Eddie Vedder, la cover di "Imagine" di John Lennon

Dopo le polemiche dei giorni scorsi sulle sue dichiarazioni pacifiste che avevano fatto infuriare gli israeliani, impegnati in questi giorni in un durissimo attacco a Gaza, Eddie Vedder è tornato indirettamente di nuovo sull’argomento (dopo un’ulteriore precisazione, affidata ad un comunicato stampa) eseguendo una cover di Imagine, il classico di John Lennon.

Il musicista, impegnato in un concerto in Portogallo, ha proposto il brano per la prima volta, introducendolo con queste parole: «Credo si tratti della canzone più potente mai scritta. Ecco perché non l’ho mai suonata. Ora mi sembrava ci fosse una buona ragione per farlo. Se volete unirvi a me, usare le vostre voci o accedere una luce, ci sono un po’ di persone lì fuori che hanno bisogno di sapere che non sono sole».

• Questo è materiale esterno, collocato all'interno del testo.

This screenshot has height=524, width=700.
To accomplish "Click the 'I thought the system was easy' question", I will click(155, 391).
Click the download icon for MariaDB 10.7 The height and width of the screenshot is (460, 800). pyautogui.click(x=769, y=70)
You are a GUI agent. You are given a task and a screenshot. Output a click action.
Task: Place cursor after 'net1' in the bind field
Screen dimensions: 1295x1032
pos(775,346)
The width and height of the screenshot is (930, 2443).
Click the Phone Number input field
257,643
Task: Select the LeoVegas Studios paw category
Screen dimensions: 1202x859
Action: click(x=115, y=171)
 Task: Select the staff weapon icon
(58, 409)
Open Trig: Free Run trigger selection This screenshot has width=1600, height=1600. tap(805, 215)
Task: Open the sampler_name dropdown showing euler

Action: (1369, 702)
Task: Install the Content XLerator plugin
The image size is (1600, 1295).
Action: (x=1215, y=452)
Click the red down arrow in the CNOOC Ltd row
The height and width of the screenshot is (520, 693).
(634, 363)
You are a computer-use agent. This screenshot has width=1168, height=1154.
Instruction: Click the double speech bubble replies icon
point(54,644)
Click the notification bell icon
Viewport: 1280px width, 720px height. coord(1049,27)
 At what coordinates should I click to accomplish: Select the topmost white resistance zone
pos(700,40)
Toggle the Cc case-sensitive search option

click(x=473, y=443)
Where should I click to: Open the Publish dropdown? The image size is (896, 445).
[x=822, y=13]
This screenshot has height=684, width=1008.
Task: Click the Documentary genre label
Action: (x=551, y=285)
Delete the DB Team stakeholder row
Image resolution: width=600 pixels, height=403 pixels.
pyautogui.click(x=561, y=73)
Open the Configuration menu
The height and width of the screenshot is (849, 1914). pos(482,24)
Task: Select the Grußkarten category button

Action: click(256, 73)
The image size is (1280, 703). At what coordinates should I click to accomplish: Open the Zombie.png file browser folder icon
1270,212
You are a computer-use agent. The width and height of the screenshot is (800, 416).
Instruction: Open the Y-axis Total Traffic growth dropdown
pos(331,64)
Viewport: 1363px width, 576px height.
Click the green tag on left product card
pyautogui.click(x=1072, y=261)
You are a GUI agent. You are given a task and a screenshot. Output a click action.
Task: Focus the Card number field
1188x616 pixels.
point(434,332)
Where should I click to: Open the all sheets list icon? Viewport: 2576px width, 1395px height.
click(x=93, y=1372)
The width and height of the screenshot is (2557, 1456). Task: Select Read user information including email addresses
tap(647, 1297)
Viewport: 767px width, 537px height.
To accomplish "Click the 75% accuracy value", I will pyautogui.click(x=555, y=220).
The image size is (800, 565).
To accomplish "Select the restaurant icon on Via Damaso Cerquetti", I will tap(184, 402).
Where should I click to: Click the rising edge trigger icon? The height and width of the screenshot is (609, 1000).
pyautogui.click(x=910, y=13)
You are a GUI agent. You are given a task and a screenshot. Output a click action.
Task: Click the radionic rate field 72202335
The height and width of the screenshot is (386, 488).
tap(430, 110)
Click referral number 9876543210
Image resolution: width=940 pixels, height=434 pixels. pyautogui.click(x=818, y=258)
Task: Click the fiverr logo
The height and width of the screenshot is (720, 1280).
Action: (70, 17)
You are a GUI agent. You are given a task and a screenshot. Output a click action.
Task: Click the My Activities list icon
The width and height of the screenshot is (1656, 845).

Ecco il video con la performance:

Due settimane fa, durante un concerto in Inghilterra, aveva preso duramente posizione contro le operazioni militari israeliane in corso in Palestina. «Lo giuro sul fottuto Dio – aveva detto Vedder -, ci sono persone là fuori in cerca di una ragione per uccidere! Cercano un motivo per attraversare i confini e prendersi una terra che non gli appartiene. Dovrebbero andarsene e pensare ai cazzi loro!».

Le repliche non si erano fatte attendere, con le critiche del Jerusalem Post e di molti fan su Facebook, che avevano accusato Vedder di parlare in modo “irresponsabile” e di “esagerare”. Vedder a sua volta aveva poi replicato con un comunicato ufficiale (che, per altro, citava proprio Imagine in apertura e in chiusura), in cui scriveva: «Chiamatemi naïf, ma preferisco essere naïf, sincero e pieno di speranza piuttosto che rassegnarmi a non dire nulla per paura che le mie parole vengano male interpretate e delle conseguenze. La maggior parte delle persone su questo pianeta sono più consumate dalla ricerca dell’amore, della salute, di una famiglia, del cibo e di un rifugio che non da qualsiasi tipo di guerra». «Non so come elaborare il sentimento di colpa e complicità che provo quando sento della morte di una famiglia causata dall’attacco di un drone americano – aggiungeva Vedder -. Ma so che non possiamo rassegnarci a che la tristezza di trasformi in apatia. E so che staremo molto meglio quando impareremo a venirci incontro gli uni con gli altri».